Most people want to be part of an organisation that makes continual strides towards a set of clear, sustainable goals. Easier said than done, though.
Growth stagnates for several reasons, including not having the right skills in-house, dissatisfied customers, or an unclear business strategy.
In this article, we offer advice on how to manage these challenges in your business in a way that supports sustainable growth for everyone.
Employees make your business go around
Your customers will automatically be looked after if your employees are motivated to care for them. Therefore, focusing on creating an optimal working environment is key to delivering excellent customer experiences, which is key to sustainable and organic business growth.
One of the most powerful ways to do this is to promote, celebrate, and embrace diversity, which goes beyond ticking B-BBEEE scorecard boxes. It’s about acknowledging that every employee is different. Discovering who they really are, takes a genuine interest in their lives; if they know you care, they might show you what makes them tick, which will help you motivate them more effectively.
Equally important is clarity around what you expect from each of your employees.
- Promote accountability and make it easier to measure performance,
- Empower self-sufficiency through clear guidelines, and
- Minimise redundant work.
These expectations should correlate clearly with the bigger goals or purpose of your business so that each employee understands why their contribution is vital to the organisation’s overall success.
Suppose you’re a wealth manager trying to improve the financial wellbeing of your clients, for example. In that case, an efficient accountant can free up your time to invest in understanding your clients’ personal financial goals and how you can help. Acknowledge this contribution and tell your accountant how much you appreciate him or her.
Lastly, pay attention to your management structure. Hierarchical structures tend to stifle collaboration, whereas flat configurations support idea generation and problem-solving, both of which are key to sustainable business growth.
Customers own your business
Yes, you read that right.
Gone are the days when the damage of a poor customer experience is limited to losing a single customer. In the age of social media, an irked customer can raise an antagonistic army with a few finger taps, throwing gravel into the gears of your growth.
Thankfully there’s an equally powerful flipside to that coin – happy customers create more customers.
If sustainable growth is your target, you can’t go wrong by delivering an experience that has your customers grabbing their phones to spread the news about how fantastic your business is.
To harness the full force of happy customers, you need to provide them with the scaffolding on which they can publicly drape their compliments. In a buzzword, you need to develop a ‘community’ around your brand. The end goal is to make it easy for your customers to talk about, and engage with, your business.
To achieve this, pick one or two appropriate social media platforms and build an online persona that reflects your business and values. Or create a monthly newsletter that your customers can subscribe to or showcase your brand at in-person events (when it’s safe to do so, of course).
There are beneficial second-order effects of creating such a community. One of the most important is that you’ll monitor how people feel about your business and how their wants and needs are evolving. That’ll give you the insight you need to make sure your business adapts to a world in constant flux and remains relevant.

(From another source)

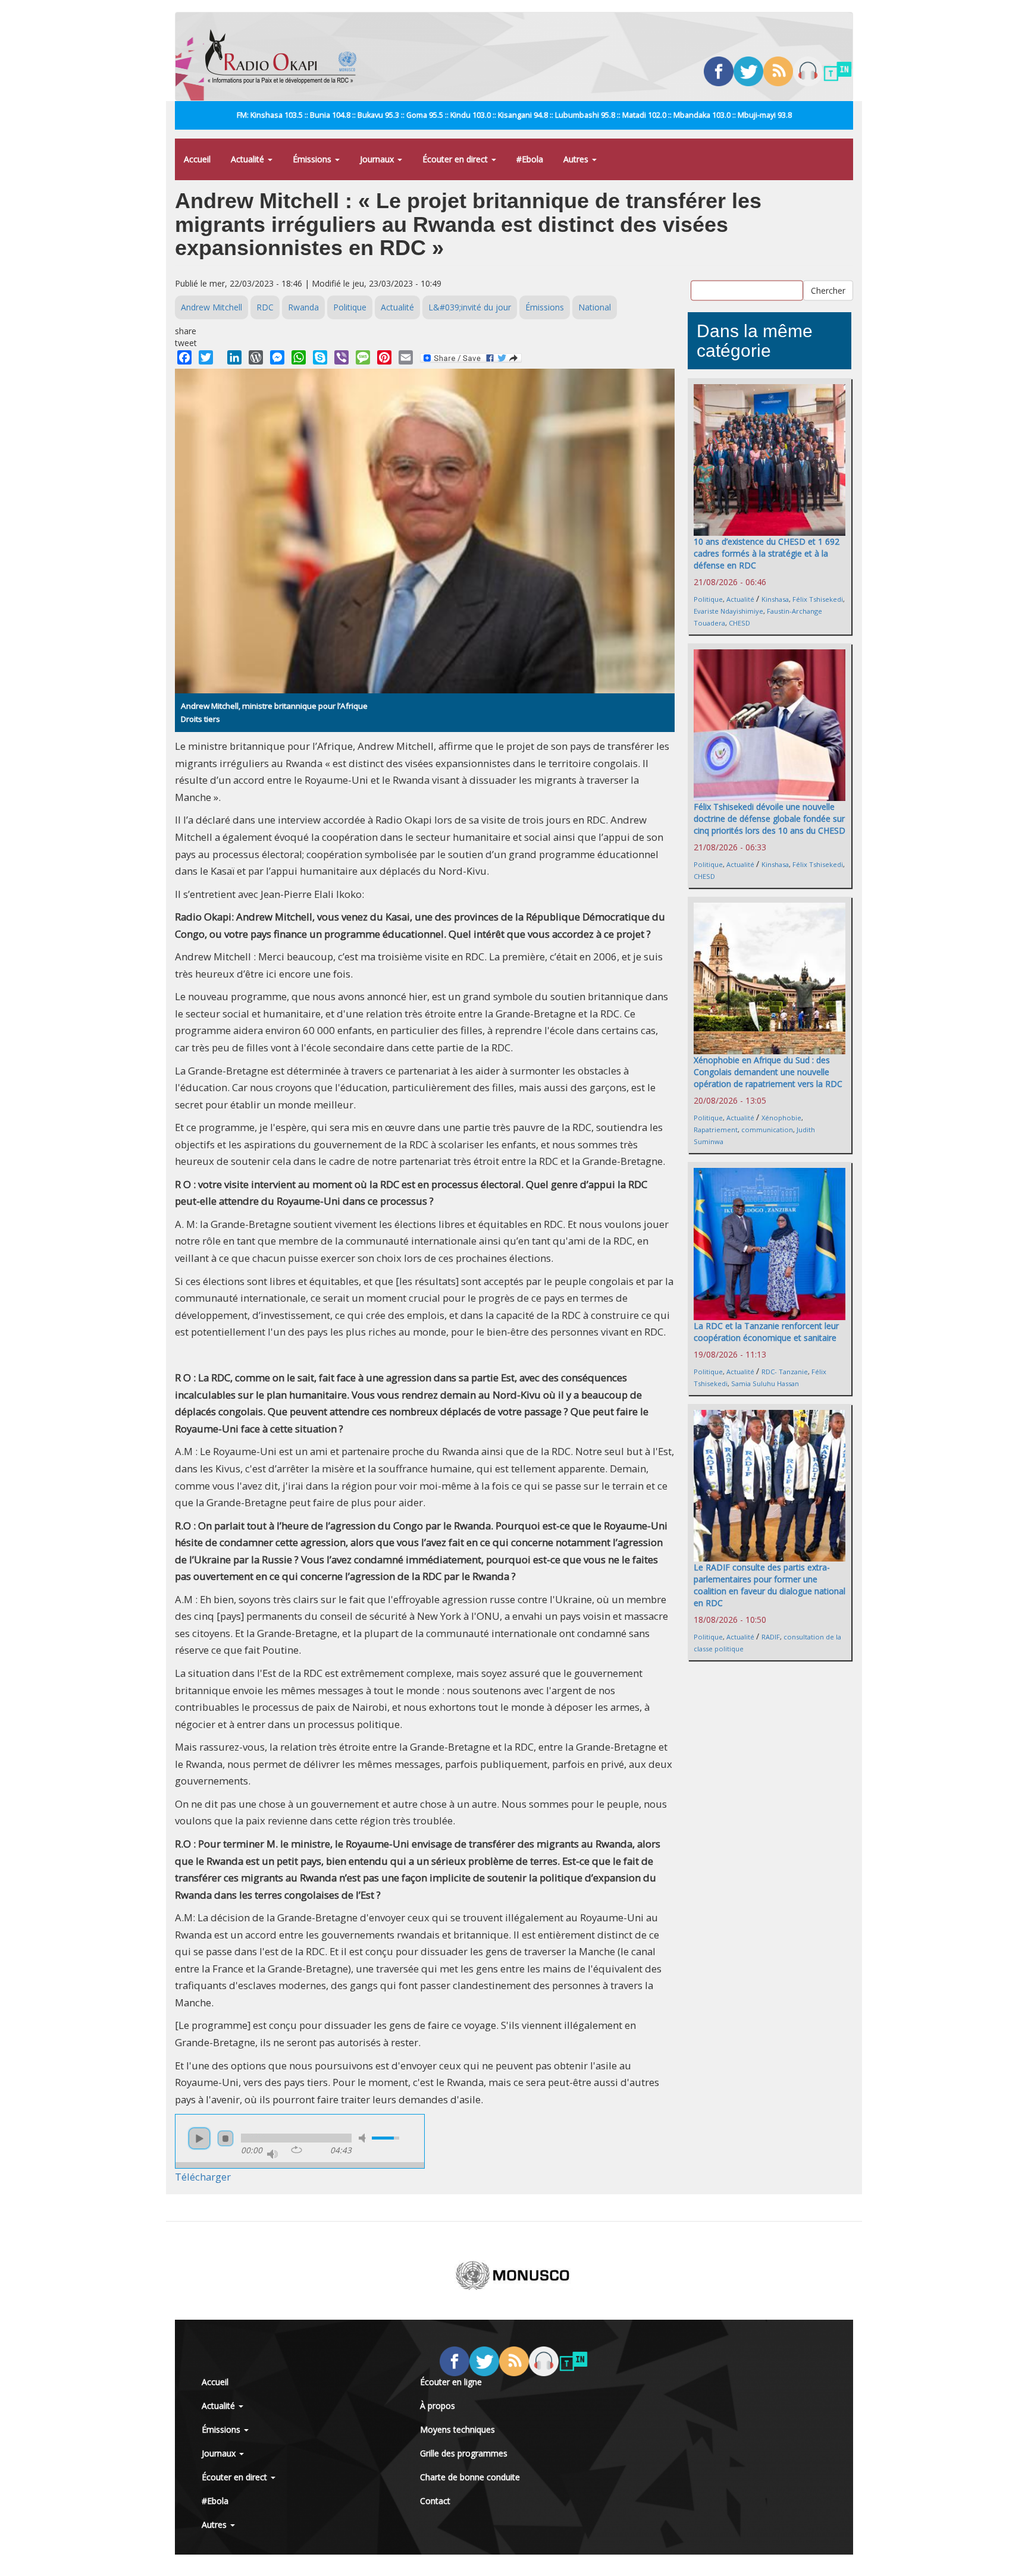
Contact (435, 2500)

It also allows you to show your customers that you’re accountable and that their concerns and recommendations help shape your business.

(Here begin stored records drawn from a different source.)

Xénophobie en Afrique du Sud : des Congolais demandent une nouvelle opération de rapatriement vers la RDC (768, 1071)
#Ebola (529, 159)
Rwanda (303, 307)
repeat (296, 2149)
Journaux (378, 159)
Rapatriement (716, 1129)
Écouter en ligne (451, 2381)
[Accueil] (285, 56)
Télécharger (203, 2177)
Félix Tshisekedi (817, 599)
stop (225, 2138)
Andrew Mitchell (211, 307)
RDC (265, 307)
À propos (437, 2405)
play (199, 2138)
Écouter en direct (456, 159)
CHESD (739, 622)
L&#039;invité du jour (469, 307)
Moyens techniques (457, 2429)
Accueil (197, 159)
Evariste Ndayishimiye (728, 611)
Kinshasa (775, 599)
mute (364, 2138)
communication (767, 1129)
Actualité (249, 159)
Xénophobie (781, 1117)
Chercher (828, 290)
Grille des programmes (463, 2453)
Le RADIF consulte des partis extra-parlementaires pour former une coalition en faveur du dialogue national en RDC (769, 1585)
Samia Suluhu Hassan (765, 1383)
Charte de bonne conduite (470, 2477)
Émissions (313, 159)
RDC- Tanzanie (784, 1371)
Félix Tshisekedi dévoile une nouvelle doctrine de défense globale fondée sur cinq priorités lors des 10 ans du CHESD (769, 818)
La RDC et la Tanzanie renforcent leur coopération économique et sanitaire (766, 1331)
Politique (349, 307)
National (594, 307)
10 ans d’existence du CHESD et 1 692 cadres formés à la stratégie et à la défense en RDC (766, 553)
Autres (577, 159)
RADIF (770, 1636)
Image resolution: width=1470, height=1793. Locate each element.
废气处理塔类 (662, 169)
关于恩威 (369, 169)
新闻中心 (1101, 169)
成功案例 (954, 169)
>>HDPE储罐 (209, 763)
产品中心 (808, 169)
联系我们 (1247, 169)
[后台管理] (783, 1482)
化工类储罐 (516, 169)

Design your business for scale
If you have grand aspirations for your business, you need to make sure it can handle the intended growth profile. The right systems can help to avoid bottlenecks that are likely to frustrate employees and customers.
There are three key areas to focus on here:
Let the main thing stay the main thing
When Stephen Covey said: “Let the main thing stay the main thing”, he understood that humans are prone to distraction and that nothing undoes progress quite like procrastination. This is why it’s so important to have a clear goal or purpose for your business.

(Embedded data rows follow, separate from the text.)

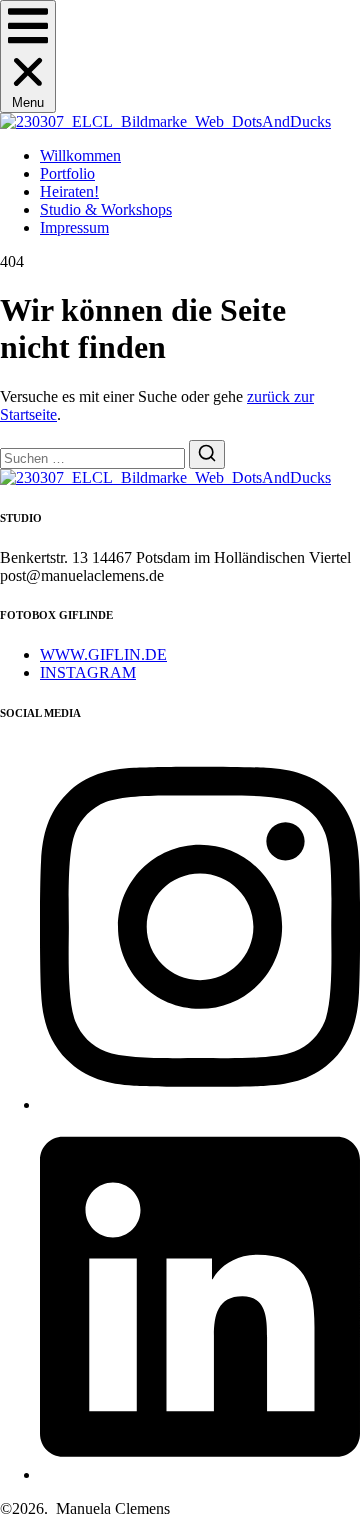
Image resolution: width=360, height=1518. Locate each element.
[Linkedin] (200, 1474)
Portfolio (67, 173)
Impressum (74, 227)
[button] (28, 56)
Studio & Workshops (106, 209)
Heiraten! (69, 191)
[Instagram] (200, 1104)
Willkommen (80, 155)
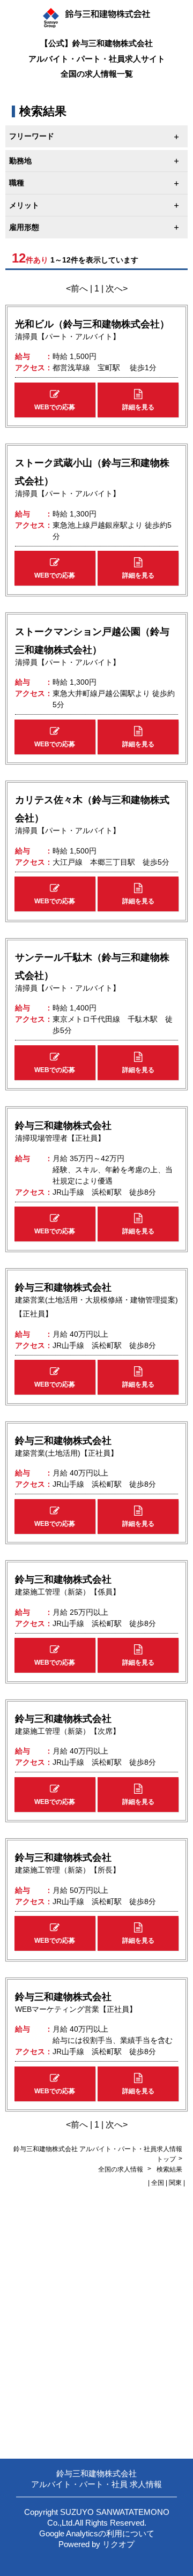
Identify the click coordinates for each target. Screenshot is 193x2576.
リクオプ (118, 2544)
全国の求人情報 (121, 2169)
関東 (175, 2182)
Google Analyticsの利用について (96, 2533)
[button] (55, 400)
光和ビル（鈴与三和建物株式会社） (92, 324)
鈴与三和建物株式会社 (63, 1125)
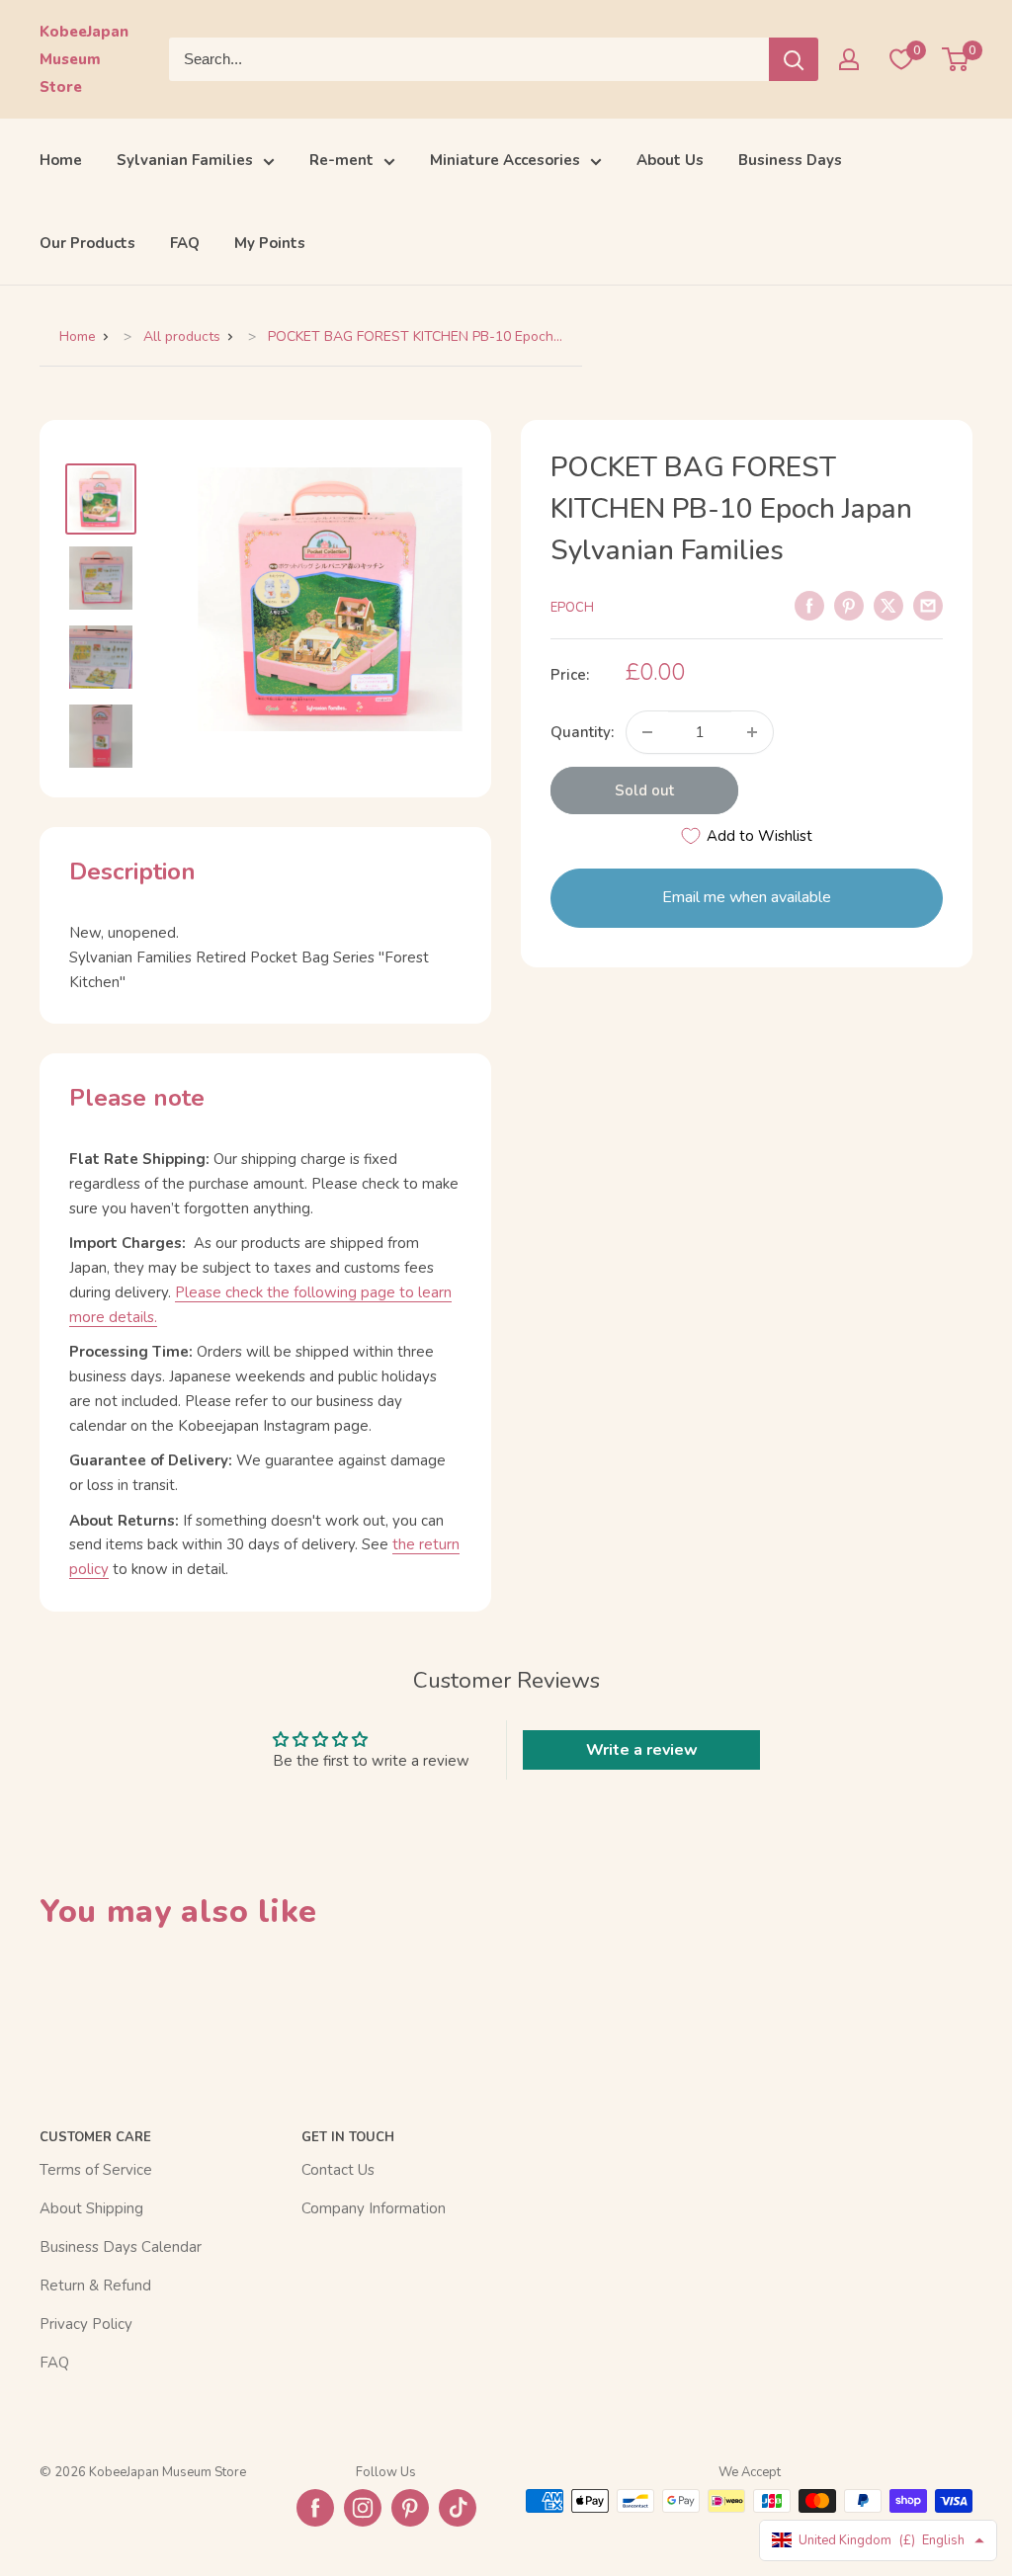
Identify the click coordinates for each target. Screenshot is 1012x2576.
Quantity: (582, 732)
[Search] (793, 59)
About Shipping (91, 2208)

Before launching a new product or service or authorising significant capital expenditure, be sure to check that those actions and spend align with your purpose. Again, staying focused on your core business will improve the chances of identifying opportunities and fix potential bottlenecks that might hamper your growth.
Don’t be afraid of outsourcing
When scaling your business, there’ll be times when your employees may face challenges that they’re not qualified to tackle. Maybe you need to upgrade your website, or write an incredible newsletter, or draw up an important legal contract. It’s helpful to adopt a mindset where outsourcing to professionals in each area is optimal rather than the last resort. They’ll get the job done correctly and professionally without you having to take on a fixed cost.
This idea extends to software that can help your employees handle administrative tasks with greater confidence and competence. Cloud-based accounting and payroll software are good examples of software that handles things like customer relationships, payments, communication, and project management. In addition, embracing technology early on allows for easier scaling later on.
Create career progression opportunities
Losing valuable employees is expensive and negatively impacts your growth. It pays, then, to structure your business in a way that allows your employees to learn new skills, progress toward their personal goals, and fulfil their career aspirations.
If your employees stay with you, so do their skills and industry knowledge. That retention is critical when scaling because they are less likely to repeat mistakes, and they hold a wealth of institutional knowledge.
Sustainable growth doesn’t happen by mistake. It takes thought, planning, and teamwork. Set aside some time to periodically assess the state of your employees, customers, and business, focusing on the areas we’ve outlined above, and there’s a good chance that your business growth will exceed your expectations.